I’m married so maybe we could get divorced and then remarried right away and solve that.
 
I remember arguing with a teacher as a 14 year old high schooler that if she randomly won a million dollars she said she would retire the next day. I said no shot.

Yes a million dollars is amazing but it wouldn’t last you the rest of your life without working. She wasn’t that old, maybe early 40s at most. I guess if she didn’t change her lifestyle one iota, maybe?

I just remember the class being mad at me for saying a million dollars wasn’t that much to live off of the rest of your life. I eventually convinced the teacher to show the guy that won the first “Who wants to be a millionaire” say basically the exact same thing as me and it was eventually dropped.

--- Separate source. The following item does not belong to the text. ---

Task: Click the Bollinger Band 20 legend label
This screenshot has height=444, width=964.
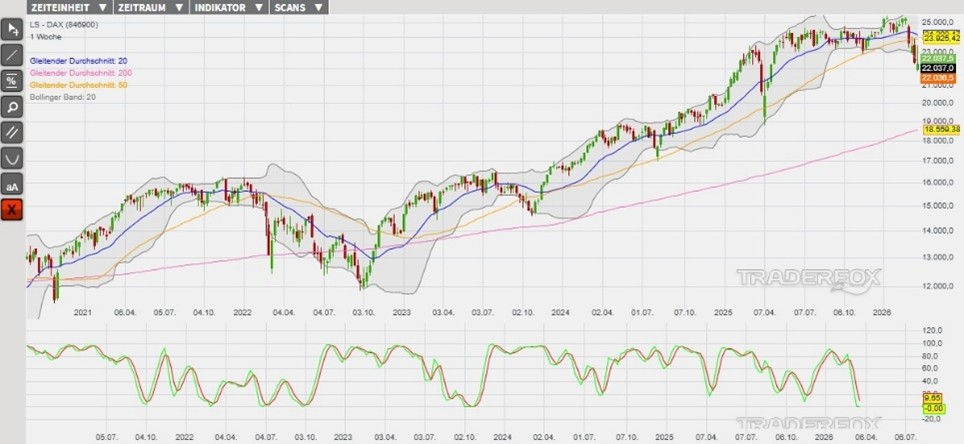Action: [63, 97]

A million dollars isn't buy yachts money, but if you went and invested a million in an annuity you could easily be pulling down 70k/year for the next 50 years. You could certainly live decently comfortably on that in many places.
 
A million dollars isn't buy yachts money, but if you went and invested a million in an annuity you could easily be pulling down 70k/year for the next 50 years. You could certainly live decently comfortably on that in many places.
I was explaining to my youngest how little a million dollars really is when I told him how many years it takes my wife and I to earn that much. Then I had him do the math on how much money we'd need for the next 30-40 years if we stopped working today (excluding inflation of course). Then I had him conceptualize $1B in those terms and explained generational wealth. His head almost exploded.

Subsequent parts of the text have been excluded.